Débat : Comment décoloniser le lexique sur l’« outre-mer » ?

Les termes que nous employons pour désigner les réalités liées à l’outre-mer en tant que territoire sont piégés. En effet, ils ont pour toile de fond la colonisation et les utiliser encore fait resurgir la domination qu’elle implique. Le vocabulaire concernant les derniers vestiges de l’empire colonial français en porte les stigmates, comme le faisait remarquer en 1966 Charles Laroche, conservateur en chef des futures Archives nationales d’outre-mer :

« L’appellation de France d’Outre-Mer […] nous est devenue si familière que nous ne mesurons pas tout ce qu’elle contient de philosophie politique, en dehors de sa valeur sentimentale. »

La locution adverbiale « outre-mer » a incontestablement de quoi séduire, renvoyant à la marine à voile, longtemps unique moyen de gagner ces contrées et toujours présente dans le lexique des langues créoles.

Des colonies en filigrane

Dans son sens le plus courant, « outre-mer » désigne un territoire de l’autre côté de la mer. Dans cette acception, la terre entière est outre-mer, puisque nous sommes tous l’outre-mer de quelque part ou de quelqu’un. Ce n’est pas ce sens qui l’emporte aujourd’hui, car, dans la seconde moitié du XIXe siècle, il va désigner les pays sous domination coloniale européenne.

À partir des années 1930, il va être réduit à ceux soumis à l’autorité de la France. Ainsi, en 1934, l’École coloniale est rebaptisée École nationale de la France d’outre-mer (ENFOM). L’année suivante, le Musée des colonies, construit pour l’Exposition coloniale de 1931, devient le Musée de la France d’outre-mer.

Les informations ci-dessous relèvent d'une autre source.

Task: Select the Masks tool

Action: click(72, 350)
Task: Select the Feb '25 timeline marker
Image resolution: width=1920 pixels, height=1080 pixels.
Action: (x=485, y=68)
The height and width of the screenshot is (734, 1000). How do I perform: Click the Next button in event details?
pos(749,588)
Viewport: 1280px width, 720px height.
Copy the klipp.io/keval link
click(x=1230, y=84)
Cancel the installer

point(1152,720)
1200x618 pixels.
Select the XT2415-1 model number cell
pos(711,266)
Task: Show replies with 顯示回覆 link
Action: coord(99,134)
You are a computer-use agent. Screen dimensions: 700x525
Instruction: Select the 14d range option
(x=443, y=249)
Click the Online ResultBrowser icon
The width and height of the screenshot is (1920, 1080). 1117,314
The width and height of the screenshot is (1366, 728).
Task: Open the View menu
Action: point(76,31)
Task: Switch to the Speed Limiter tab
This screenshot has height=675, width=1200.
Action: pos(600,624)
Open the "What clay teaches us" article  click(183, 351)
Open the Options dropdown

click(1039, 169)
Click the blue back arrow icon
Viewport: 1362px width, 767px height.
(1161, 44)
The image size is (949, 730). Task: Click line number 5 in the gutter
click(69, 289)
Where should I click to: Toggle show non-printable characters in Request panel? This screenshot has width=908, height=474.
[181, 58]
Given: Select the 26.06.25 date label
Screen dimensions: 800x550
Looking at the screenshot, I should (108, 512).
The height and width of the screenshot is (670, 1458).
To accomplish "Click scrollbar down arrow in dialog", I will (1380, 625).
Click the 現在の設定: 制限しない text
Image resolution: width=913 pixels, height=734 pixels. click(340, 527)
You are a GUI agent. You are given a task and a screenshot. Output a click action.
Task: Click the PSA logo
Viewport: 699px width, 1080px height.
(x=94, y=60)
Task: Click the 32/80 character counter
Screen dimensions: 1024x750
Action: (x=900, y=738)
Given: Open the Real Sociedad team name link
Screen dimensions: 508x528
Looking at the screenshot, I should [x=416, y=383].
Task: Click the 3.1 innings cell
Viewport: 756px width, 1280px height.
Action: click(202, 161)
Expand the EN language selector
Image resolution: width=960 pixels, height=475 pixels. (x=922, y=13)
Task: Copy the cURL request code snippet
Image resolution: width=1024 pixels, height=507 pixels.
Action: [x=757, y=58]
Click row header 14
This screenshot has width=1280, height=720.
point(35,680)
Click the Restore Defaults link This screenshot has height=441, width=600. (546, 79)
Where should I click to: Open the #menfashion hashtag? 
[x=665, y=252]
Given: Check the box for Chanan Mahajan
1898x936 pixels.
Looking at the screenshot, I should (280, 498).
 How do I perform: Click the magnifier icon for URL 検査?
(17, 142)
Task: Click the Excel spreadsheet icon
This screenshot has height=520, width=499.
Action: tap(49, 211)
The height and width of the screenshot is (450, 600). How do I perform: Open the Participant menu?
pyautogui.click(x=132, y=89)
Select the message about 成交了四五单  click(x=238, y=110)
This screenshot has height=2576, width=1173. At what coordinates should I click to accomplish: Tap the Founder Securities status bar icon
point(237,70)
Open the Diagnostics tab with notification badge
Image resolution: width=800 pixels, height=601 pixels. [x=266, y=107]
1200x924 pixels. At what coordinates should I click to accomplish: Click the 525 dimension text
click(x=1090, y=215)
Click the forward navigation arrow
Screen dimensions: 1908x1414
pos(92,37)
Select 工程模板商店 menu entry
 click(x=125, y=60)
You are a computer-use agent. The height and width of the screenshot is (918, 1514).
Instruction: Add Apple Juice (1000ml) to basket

En 1946, un « ministère de l’outre-mer » se substitue au « ministère des Colonies ». En 1957, l’Académie des sciences coloniales devient l’Académie des sciences d’outre-mer.

Les « tam-tams » des DOM-TOM

« Outre-mer » s’est maintenue grâce aux DOM-TOM, les départements et territoires d’outre-mer, créés en 1946 et qui après la décolonisation de l’Afrique se sont retrouvés être les seuls à porter ce nom, comme dernières « possessions » françaises hors d’Europe : de nombreux toponymes le rappellent (Fort-de-France, Polynésie française, Guyane française, La Réunion…).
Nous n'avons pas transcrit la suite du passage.